● **Written task**: Transcribe every row below word for word, leaving out the pictures.

● **Listed records**:
◆ ◆ ◆ ◆

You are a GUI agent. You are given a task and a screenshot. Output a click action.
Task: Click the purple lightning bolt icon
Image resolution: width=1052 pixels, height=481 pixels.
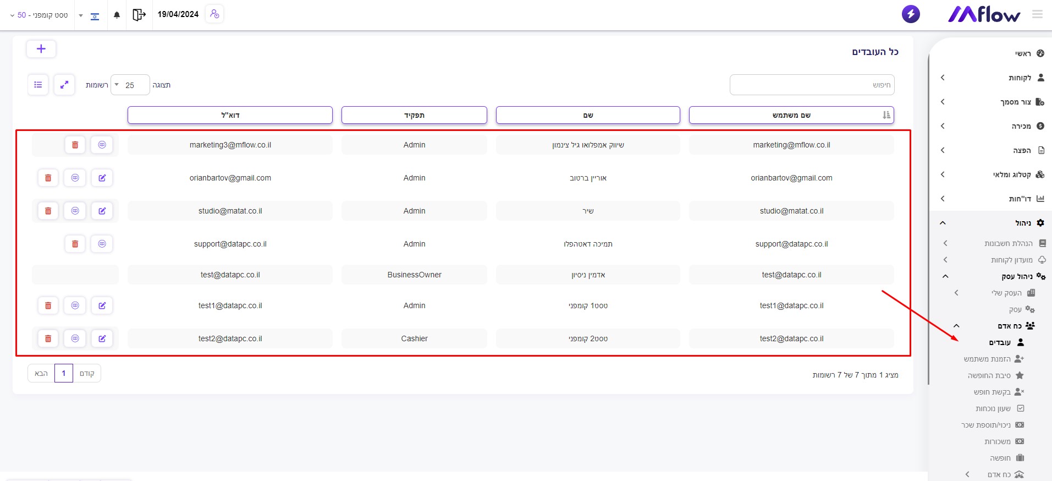click(x=911, y=14)
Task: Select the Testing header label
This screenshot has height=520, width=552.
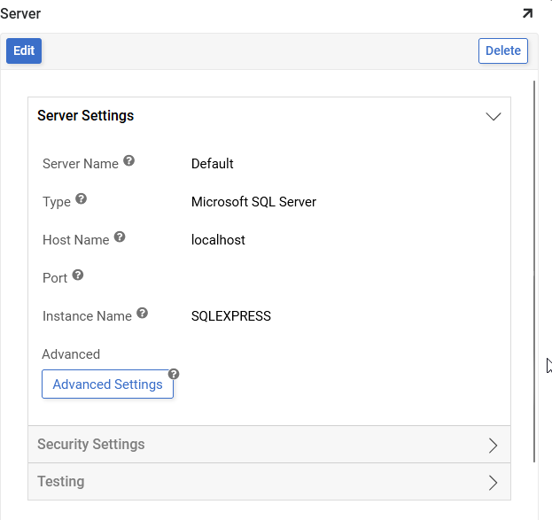Action: tap(61, 482)
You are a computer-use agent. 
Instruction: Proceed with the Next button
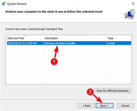[105, 106]
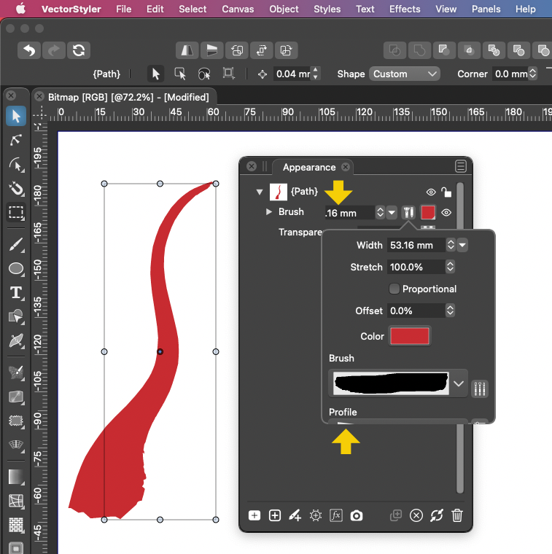
Task: Click the Undo arrow in the toolbar
Action: pyautogui.click(x=29, y=50)
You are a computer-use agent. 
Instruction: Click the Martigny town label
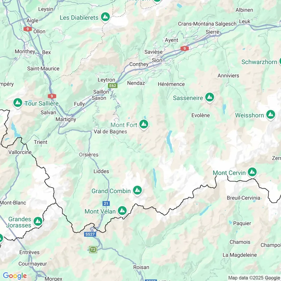(x=66, y=119)
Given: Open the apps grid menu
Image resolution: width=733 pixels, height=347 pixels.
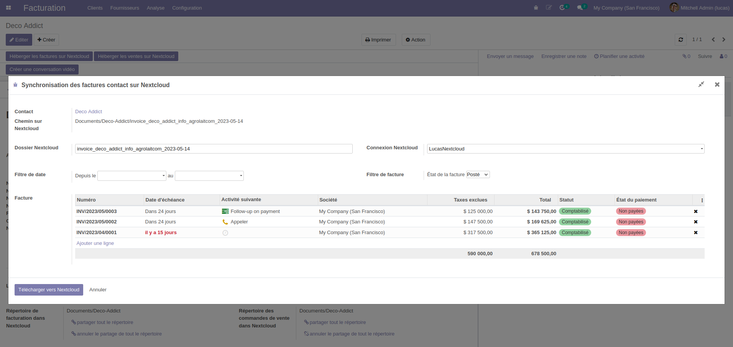Looking at the screenshot, I should (x=8, y=8).
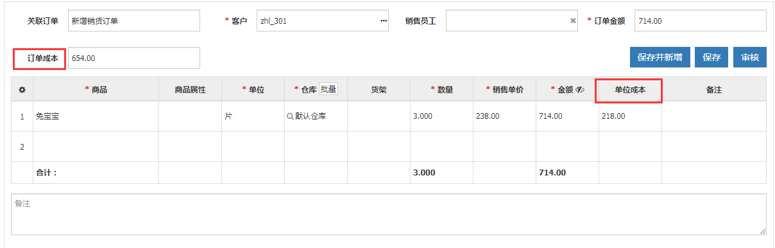Select the unit cell showing 片

tap(253, 116)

◆ ◆ ◆ ◆

● **Exercise answer**:
You are a GUI agent. You are given a task and a screenshot. Output a click action.
Task: Click the purple lightning bolt icon
Image resolution: width=1052 pixels, height=481 pixels.
click(x=911, y=14)
Task: Select the Testing header label
This screenshot has height=520, width=552.
Action: tap(61, 482)
You are a computer-use agent. 
Instruction: Proceed with the Next button
[105, 106]
Task: Click the Undo arrow in the toolbar
Action: pyautogui.click(x=29, y=50)
You are a computer-use agent. 
Instruction: Click the Martigny town label
(x=66, y=119)
Given: Open the apps grid menu
Image resolution: width=733 pixels, height=347 pixels.
Looking at the screenshot, I should (x=8, y=8).
Select the unit cell showing 片

tap(253, 116)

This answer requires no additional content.